Your assignment: Answer with the exact lines of the following material from the one containing "Services (706, 34)" through the one containing "พ.ศ.2567 (11, 1498)", both end lines included.

Input records:
┄┄┄┄┄┄┄┄┄┄┄┄┄┄┄┄┄┄┄┄
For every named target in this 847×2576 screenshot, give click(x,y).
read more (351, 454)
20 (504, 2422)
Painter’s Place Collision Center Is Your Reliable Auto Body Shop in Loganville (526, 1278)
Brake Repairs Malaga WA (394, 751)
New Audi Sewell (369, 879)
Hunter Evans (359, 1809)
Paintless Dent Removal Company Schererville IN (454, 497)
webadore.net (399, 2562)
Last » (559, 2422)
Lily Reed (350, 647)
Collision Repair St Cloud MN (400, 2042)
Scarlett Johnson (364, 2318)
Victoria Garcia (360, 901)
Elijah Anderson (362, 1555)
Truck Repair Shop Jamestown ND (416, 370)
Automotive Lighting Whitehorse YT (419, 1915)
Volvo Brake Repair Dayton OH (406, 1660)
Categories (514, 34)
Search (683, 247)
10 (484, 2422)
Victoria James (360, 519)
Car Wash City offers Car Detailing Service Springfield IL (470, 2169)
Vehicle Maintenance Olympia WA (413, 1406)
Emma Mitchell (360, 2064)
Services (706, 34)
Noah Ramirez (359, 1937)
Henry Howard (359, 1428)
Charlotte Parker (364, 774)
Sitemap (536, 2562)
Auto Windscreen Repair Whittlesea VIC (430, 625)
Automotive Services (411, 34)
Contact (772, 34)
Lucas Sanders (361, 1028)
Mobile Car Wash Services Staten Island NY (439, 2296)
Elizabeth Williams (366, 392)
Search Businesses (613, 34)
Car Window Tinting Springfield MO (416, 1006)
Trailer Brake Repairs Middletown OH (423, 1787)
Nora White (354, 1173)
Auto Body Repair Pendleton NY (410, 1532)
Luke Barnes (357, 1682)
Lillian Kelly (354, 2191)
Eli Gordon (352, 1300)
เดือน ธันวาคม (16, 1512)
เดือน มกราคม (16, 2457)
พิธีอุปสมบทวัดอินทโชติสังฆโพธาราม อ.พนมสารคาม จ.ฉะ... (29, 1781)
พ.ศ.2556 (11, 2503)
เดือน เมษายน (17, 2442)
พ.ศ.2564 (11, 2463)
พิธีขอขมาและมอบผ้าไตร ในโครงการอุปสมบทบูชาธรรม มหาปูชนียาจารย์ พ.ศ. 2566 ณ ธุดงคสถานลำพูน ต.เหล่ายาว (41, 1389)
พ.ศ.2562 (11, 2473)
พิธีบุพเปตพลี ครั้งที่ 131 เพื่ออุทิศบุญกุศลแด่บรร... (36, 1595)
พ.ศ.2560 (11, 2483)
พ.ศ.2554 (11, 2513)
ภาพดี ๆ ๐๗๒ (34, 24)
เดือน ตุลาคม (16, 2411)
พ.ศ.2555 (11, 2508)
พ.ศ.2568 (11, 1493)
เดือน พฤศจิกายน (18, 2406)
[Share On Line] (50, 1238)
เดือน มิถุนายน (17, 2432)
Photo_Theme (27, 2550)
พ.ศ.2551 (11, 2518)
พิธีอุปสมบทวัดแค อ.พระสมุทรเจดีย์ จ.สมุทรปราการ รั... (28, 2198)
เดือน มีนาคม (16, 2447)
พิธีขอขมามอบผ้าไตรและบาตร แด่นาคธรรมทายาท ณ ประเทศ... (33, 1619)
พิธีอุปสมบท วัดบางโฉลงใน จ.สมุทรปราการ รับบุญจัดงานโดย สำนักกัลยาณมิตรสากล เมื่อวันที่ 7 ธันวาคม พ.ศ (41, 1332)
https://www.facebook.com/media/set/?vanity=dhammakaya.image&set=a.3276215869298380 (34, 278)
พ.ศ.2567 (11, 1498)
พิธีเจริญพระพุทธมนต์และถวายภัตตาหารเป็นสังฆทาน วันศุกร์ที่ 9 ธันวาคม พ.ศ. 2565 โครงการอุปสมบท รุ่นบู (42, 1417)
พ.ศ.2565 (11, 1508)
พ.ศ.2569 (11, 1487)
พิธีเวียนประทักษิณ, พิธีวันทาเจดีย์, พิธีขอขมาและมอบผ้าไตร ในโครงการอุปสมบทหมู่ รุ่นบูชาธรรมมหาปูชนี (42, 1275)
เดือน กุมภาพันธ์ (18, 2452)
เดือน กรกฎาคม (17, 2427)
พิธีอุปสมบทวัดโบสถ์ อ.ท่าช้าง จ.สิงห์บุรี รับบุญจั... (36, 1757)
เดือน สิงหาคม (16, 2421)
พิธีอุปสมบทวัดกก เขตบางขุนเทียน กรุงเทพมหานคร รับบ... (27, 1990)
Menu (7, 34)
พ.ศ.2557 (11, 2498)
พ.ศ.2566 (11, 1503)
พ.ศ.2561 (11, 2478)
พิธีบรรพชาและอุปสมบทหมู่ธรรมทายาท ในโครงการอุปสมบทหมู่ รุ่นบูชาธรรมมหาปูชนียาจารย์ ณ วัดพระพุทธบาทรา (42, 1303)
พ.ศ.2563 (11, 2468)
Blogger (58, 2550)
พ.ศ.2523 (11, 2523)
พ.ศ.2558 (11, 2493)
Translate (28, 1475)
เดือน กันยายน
┄┄┄┄┄┄┄┄┄┄┄┄┄┄┄┄┄┄┄┄
Output:
Services (706, 34)
Noah Ramirez (359, 1937)
Henry Howard (359, 1428)
Charlotte Parker (364, 774)
Sitemap (536, 2562)
Auto Windscreen Repair Whittlesea VIC (430, 625)
Automotive Services (411, 34)
Contact (772, 34)
Lucas Sanders (361, 1028)
Mobile Car Wash Services Staten Island NY (439, 2296)
Elizabeth Williams (366, 392)
Search Businesses (613, 34)
Car Window Tinting Springfield MO (416, 1006)
Trailer Brake Repairs Middletown OH (423, 1787)
Nora White (354, 1173)
Auto Body Repair Pendleton NY (410, 1532)
Luke Barnes (357, 1682)
Lillian Kelly (354, 2191)
Eli Gordon (352, 1300)
เดือน ธันวาคม (16, 1512)
เดือน มกราคม (16, 2457)
พิธีอุปสมบทวัดอินทโชติสังฆโพธาราม อ.พนมสารคาม จ.ฉะ... (29, 1781)
พ.ศ.2556 (11, 2503)
เดือน เมษายน (17, 2442)
พ.ศ.2564 (11, 2463)
พิธีขอขมาและมอบผ้าไตร ในโครงการอุปสมบทบูชาธรรม มหาปูชนียาจารย์ พ.ศ. 2566 ณ ธุดงคสถานลำพูน ต.เหล่ายาว (41, 1389)
พ.ศ.2562 (11, 2473)
พิธีบุพเปตพลี ครั้งที่ 131 เพื่ออุทิศบุญกุศลแด่บรร... (36, 1595)
พ.ศ.2560 (11, 2483)
พ.ศ.2554 (11, 2513)
ภาพดี ๆ ๐๗๒ (34, 24)
เดือน ตุลาคม (16, 2411)
พ.ศ.2555 (11, 2508)
พ.ศ.2568 (11, 1493)
เดือน พฤศจิกายน (18, 2406)
[Share On Line] (50, 1238)
เดือน มิถุนายน (17, 2432)
Photo_Theme (27, 2550)
พ.ศ.2551 (11, 2518)
พิธีอุปสมบทวัดแค อ.พระสมุทรเจดีย์ จ.สมุทรปราการ รั... (28, 2198)
เดือน มีนาคม (16, 2447)
พิธีขอขมามอบผ้าไตรและบาตร แด่นาคธรรมทายาท ณ ประเทศ... (33, 1619)
พิธีอุปสมบท วัดบางโฉลงใน จ.สมุทรปราการ รับบุญจัดงานโดย สำนักกัลยาณมิตรสากล เมื่อวันที่ 7 ธันวาคม พ.ศ (41, 1332)
https://www.facebook.com/media/set/?vanity=dhammakaya.image&set=a.3276215869298380 (34, 278)
พ.ศ.2567 (11, 1498)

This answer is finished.